Avoid using the word ‘convenient’ when selling. Let it come from the buyer. Strive instead to get the buyer to vividly visualize how your product solves his problem. The word ‘convenient’ when selling is anything but.

Using the word ‘convenient’ when selling could be losing you sales. First, the definition, which the dictionary gives as, “fitting in well with a person’s needs, activities, and plans”.

And therein lays the problem. Every person or organization may have similar universal, but wildly different individual needs, activities and plans. To therefore say your product offers convenience (and all products claim to) is not useful to the buyer because he does not see how from his point of view. For example, with millions of Kenyans on Mpesa which is “convenient”, millions others still aren’t because they haven’t had their aha! moment. Average sellers who use only the word convenient to show how their product benefits the buyer, work under the assumption that “the buyer knows his problems, will see how my product/service can resolve it, and will therefore buy”. In truth, he doesn’t see, nor buy. Instead of telling the buyer how convenient your service is, and leave it at that, help him visualize by connecting the dots for him.

Read: 3 ways to create a buyer aligned sales process

Descriptive usefulness

Borrowing from last week’s example, a through-way elevator (one that opens from opposite sides) fits well into an airport’s needs, activities and plans because it eases traffic flow and therefore queues by allowing passengers to alight from either side of it; that’s how convenience shows for the airport. Same product, in a hospital, saves lives because it cuts down by half the time it takes in an emergency to wheel a patent from casualty to theatre and because entry and exist is possible without turning the stretcher-that’s how it fits into the hospital administrator’s needs, activities and plans.

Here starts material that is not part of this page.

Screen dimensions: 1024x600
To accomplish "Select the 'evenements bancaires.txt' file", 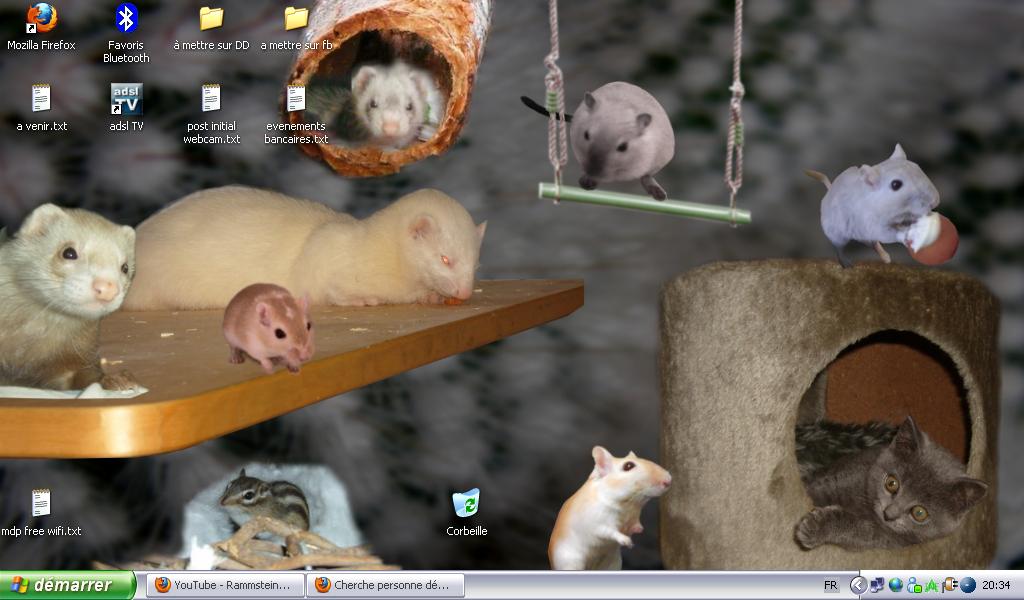I will pos(296,99).
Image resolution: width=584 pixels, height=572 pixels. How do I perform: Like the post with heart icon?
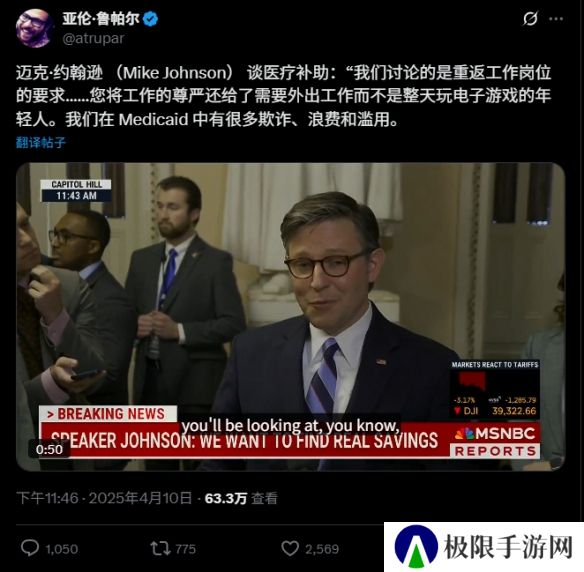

The convenience to a warehouse manager is the time saved and heightened safety as the forklift’s movement across the floor are limited and there’s no ramp to climb. That’s how it fits into the warehouse managers needs, activities and plans. Looking at these three scenarios, one begins to see why a plain, “our two-door lift will offer you convenience” lacks descriptive usefulness.

Show the dovetail

Even dictionaries give an example of the usage of a word after defining it. Not spelling out how your product dovetails with the buyers pain, forces him to do so himself. Which is not a priority as he has other pressing problems- like meeting his targets. And even if he were to do so, it’s a strain because he does not know how your product works. He may therefore create the wrong connections in his mind, which will hamper your sales efforts. In addition, the seller who plainly uses the word convenient, loses a golden opportunity to emotionally connect with the buyer by showing him that he understands his business and feels his pain. It is this connection that lends itself to an easier close.

The word convenient is not entirely misplaced in the selling process though. In fact, it’s music to the seller’s ear when, after connecting the dots for the buyer, a bulb lights up in the buyer’s head and he says, “Wow! That’s convenient”, like I did when my aha! moment at M-Pesa’s convenience sunk in. Then you know you are on the same page-your prognosis and diagnosis of his problem are correct and complete

When to use convenient

Avoid using the word convenient when selling. Let it come from the buyer. Strive instead to get the buyer to vividly visualize how your product solves his problem. The word convenient when selling is anything but.